Last week, I made the four-hour drive from Vanaprastha to Towson, Maryland to attend another retirement party at Notre Dame Preparatory School. Last year, it was the Head Librarian, and this year, the Director of Admissions, a Middle-Level Math teacher and an Upper-Level Social Studies teacher, all three with many years of service and saying Au Revoir to spend more time with family.

I hugged and waved and chatted my way across the conference room, ate a few hors d’oeuvres, listened to speeches, and hugged, waved and chatted my way back to my friend Sarah – we were going to Fallston Seafood for our usual crab cakes.

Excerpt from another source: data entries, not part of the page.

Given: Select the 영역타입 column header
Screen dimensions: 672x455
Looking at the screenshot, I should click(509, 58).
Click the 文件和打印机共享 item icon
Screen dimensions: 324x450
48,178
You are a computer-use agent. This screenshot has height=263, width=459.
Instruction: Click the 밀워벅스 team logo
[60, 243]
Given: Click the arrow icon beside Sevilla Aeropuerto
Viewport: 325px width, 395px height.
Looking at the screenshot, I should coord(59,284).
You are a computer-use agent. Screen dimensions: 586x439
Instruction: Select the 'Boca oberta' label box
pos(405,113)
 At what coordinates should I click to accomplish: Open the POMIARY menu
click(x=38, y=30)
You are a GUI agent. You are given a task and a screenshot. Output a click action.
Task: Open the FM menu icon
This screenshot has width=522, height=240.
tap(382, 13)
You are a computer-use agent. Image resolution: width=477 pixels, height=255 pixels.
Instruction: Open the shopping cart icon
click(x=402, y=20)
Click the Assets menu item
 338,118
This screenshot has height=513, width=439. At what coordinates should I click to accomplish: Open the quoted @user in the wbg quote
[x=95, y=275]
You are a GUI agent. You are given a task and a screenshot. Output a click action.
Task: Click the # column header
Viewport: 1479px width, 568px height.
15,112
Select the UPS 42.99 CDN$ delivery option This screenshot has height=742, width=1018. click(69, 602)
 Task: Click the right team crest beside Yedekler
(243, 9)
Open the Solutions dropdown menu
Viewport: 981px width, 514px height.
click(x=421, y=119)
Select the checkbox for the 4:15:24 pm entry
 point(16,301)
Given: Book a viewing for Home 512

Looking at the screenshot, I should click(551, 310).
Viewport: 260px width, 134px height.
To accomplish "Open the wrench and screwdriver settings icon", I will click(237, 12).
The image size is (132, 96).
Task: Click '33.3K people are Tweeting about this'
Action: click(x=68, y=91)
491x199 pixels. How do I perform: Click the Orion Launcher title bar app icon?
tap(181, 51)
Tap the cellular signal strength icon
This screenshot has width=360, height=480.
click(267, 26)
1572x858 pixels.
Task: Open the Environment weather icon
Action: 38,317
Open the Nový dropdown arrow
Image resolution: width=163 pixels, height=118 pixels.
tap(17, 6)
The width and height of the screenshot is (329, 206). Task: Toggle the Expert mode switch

My former colleagues and I exchanged updates, summaries of life’s ebbs and flows – marriages, graduations, deaths and illnesses, births. Mine went like this: Last year, we moved Mother to Assisted Living and sold her house, Dad’s house burned and Keith retired to oversee the reconstruction, we sold our townhouse in Alexandria and moved to the mountain house permanently, Dad passed away this spring and will be buried at Arlington Cemetery in July, Keith is managing his estate and the sale of Dad’s house, and we are both writing – new careers, new missions.

After taking a breath, I said, “I really miss NDP, but God had a better plan for me.”

“Would that we always paid attention to God’s Timeline, for He is wiser than we are,” Sarah replied. Amen, I thought.

I’ve been down with a head cold for the past couple of days and have had to suspend some activities. But even though I would prefer to keep ‘on schedule,’ I’ve already explored some avenues of curiosity that I might have missed if I hadn’t slowed down.

Creativity happens when I seemingly slack off, retire if you will; the doors to imagination swing open, even by means of a head cold.  When I’m feeling a little better and my will reasserts itself, I’ll get up from the sofa, use what I’ve gained during my downtime and finish the essay draft I’m writing – attending to God’s Timeline.

What do you do when you have a cold?